ADRÉNALINE du CAUCASE

En avril dernier, trois des meilleurs free riders du monde, dont un Français, sont allés en Svanétie, dans le nord de la Géorgie, pour une session inédite. Le photographe qui les accompagnait témoigne.

C’était une idée de Samuel Anthamatten. Et lorsqu’un des meilleurs freeriders du monde émet une suggestion, on l’écoute ! Guide de haute montagne à Zermatt, il connaît non seulement les Alpes suisses par coeur mais il participe à de nombreuses expéditions ailleurs. Les montagnes de Svanétie, en Géorgie, donc. Un spot qui alimente les rumeurs dans le monde de la glisse. Samuel invita le Français Léo Slemett à se joindre à lui ; ce dernier, outre qu’il figure en tête de liste de ses meilleurs amis, fut aussi l’an dernier vainqueur du Freeride World Tour. Un troisième larron vint compléter cette dream team : Markus Eder, qui filma l’Alaska pendant des années, ainsi que beaucoup d’autres spots méconnus.

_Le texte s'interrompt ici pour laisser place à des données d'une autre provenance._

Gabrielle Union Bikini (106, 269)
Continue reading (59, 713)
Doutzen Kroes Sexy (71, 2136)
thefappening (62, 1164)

Nous voici à Kutaisi, la troisième plus grande ville géorgienne, direction les montagnes du Caucase et le village de Mestia, en voiture, sur des petites routes de plus en plus verglacées. À l’horizon, à la frontière russe, se dessine la masse impressionnante du mont Ushba (4 710 mètres). Pas de chance, à notre arrivée les conditions météo rendent impossible une reconnaissance en hélicoptère. C’est donc l’occasion de découvrir notre base, bientôt classée au Patrimoine mondial de l’Unesco. Mestia, ses « koshkis », tours défensives médiévales, sa culture locale et ses anecdotes croustillantes. Le paisible et accueillant village de deux mille âmes était, avant une opération de « nettoyage » par l’armée et la police, le refuge des brigands du nord du pays. Ce n’est qu’au troisième jour que le ciel s’éclaircit. Un hélico nous dépose sur les crêtes, en compagnie de Flory Kern et de Luca Rolli, nos guides locaux. Pendant plusieurs jours il a beaucoup neigé et nous devons nous montrer extrêmement prudents. D’après Flory et Luca, la voie la plus sûre pour commencer se situe juste au-dessus de Mestia. Notre premier contact avec la poudreuse a donc lieu en dessous de 3 000 mètres d’altitude. Sam, Léo et Markus s’élancent avec une énergie trop longtemps contenue, laissant dans leur sillage de spectaculaires gerbes blanches. Une neige et des conditions météo idéales. Quant à moi, c’est à ce moment-là que je réalise, au beau milieu de cette Svanétie inconnue, que je n’aurais jamais pensé me retrouver en Géorgie, sur le Vieux Continent. Ici, tout m’évoque l’Alaska où je suis allé de nombreuses fois. La neige s’accroche aux parois des montagnes en créant des pics, des épines et de gros oreillers, comme là-bas. Et la chose la plus étrange est de contempler ces formes si particulières que l’on trouve généralement près de la mer et à basse altitude. Les retrouver ici, dans des conditions complètement différentes n’en finit pas de me surprendre.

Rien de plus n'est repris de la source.